### INPUT DATA

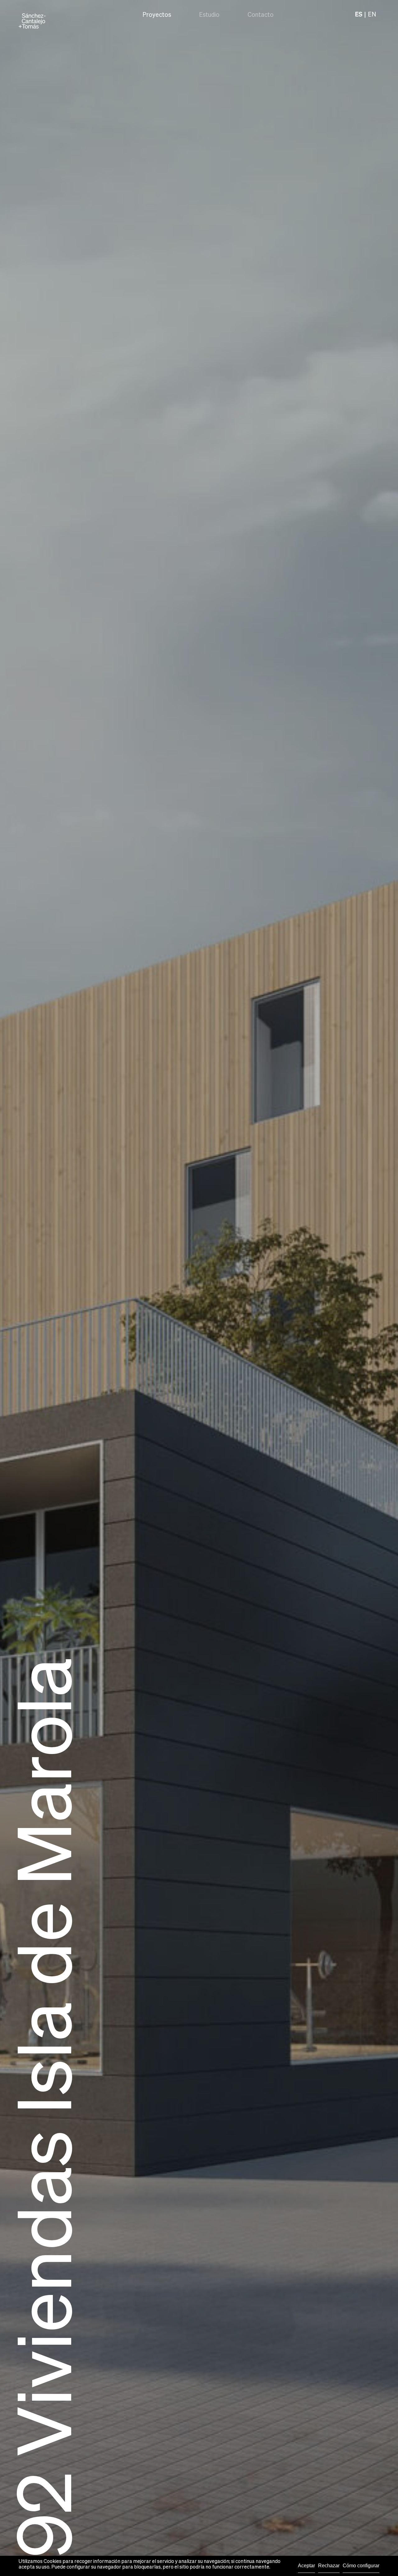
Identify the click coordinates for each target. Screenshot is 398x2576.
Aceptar (306, 2565)
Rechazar (329, 2565)
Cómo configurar (361, 2565)
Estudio (209, 15)
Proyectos (156, 15)
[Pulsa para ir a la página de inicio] (32, 21)
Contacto (261, 15)
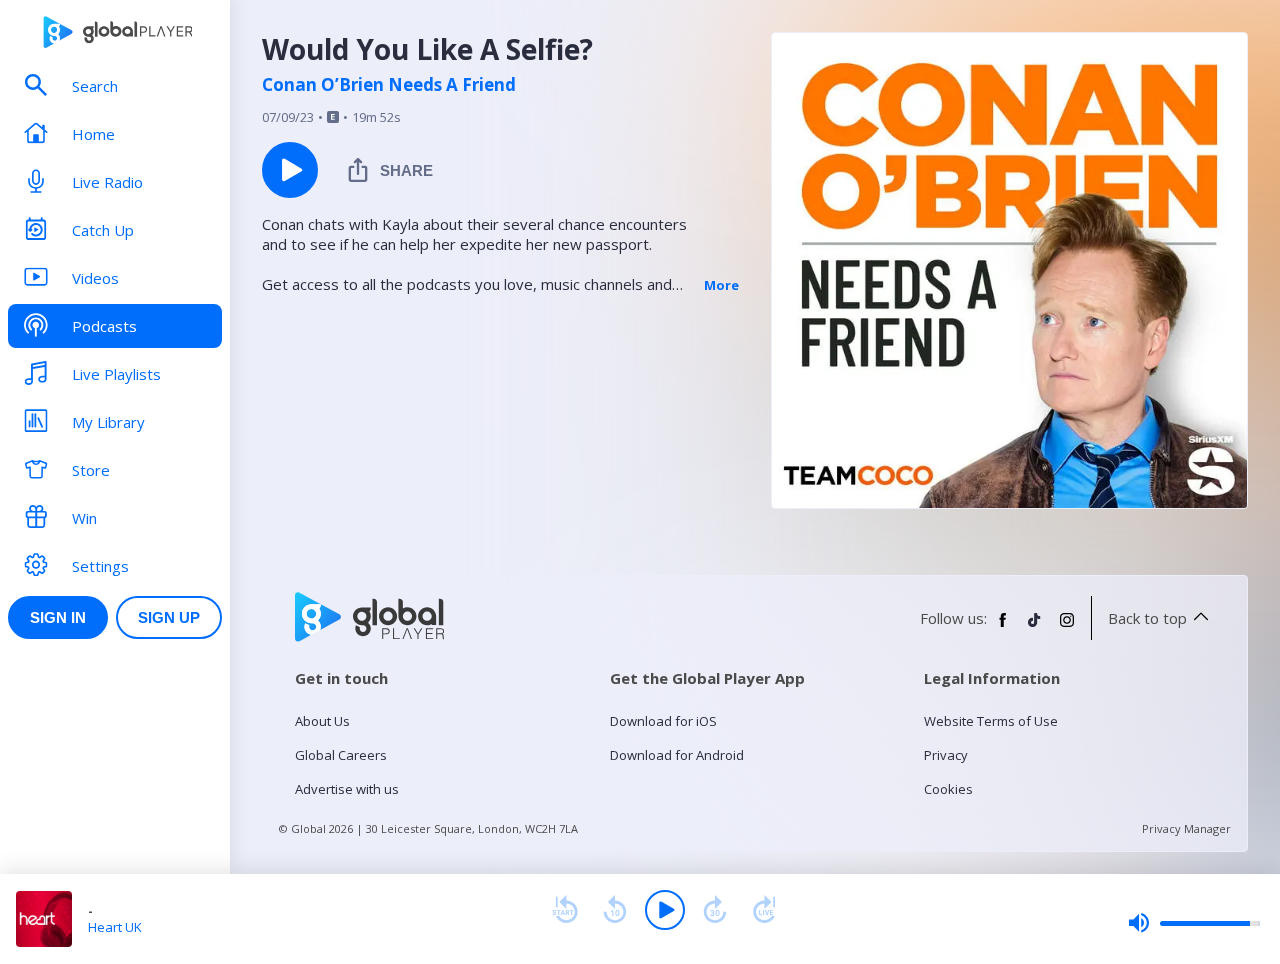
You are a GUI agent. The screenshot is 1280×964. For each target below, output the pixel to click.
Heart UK (115, 927)
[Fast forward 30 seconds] (715, 910)
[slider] (1194, 923)
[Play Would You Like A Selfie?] (290, 170)
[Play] (665, 910)
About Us (322, 721)
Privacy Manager (1186, 828)
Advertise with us (347, 789)
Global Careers (341, 755)
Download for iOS (663, 721)
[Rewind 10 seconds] (615, 910)
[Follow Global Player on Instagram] (1067, 628)
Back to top (1147, 618)
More (721, 285)
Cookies (948, 789)
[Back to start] (565, 910)
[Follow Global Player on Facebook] (1003, 628)
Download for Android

######

PROBLEM DETAILS: Copy exactly the lines that begin with the one containing "[Fast forward 30 seconds] (715, 910)" and continue to the end of the records, both included, and nothing more.

SOLUTION:
[Fast forward 30 seconds] (715, 910)
[slider] (1194, 923)
[Play Would You Like A Selfie?] (290, 170)
[Play] (665, 910)
About Us (322, 721)
Privacy Manager (1186, 828)
Advertise with us (347, 789)
Global Careers (341, 755)
Download for iOS (663, 721)
[Rewind 10 seconds] (615, 910)
[Follow Global Player on Instagram] (1067, 628)
Back to top (1147, 618)
More (721, 285)
Cookies (948, 789)
[Back to start] (565, 910)
[Follow Global Player on Facebook] (1003, 628)
Download for Android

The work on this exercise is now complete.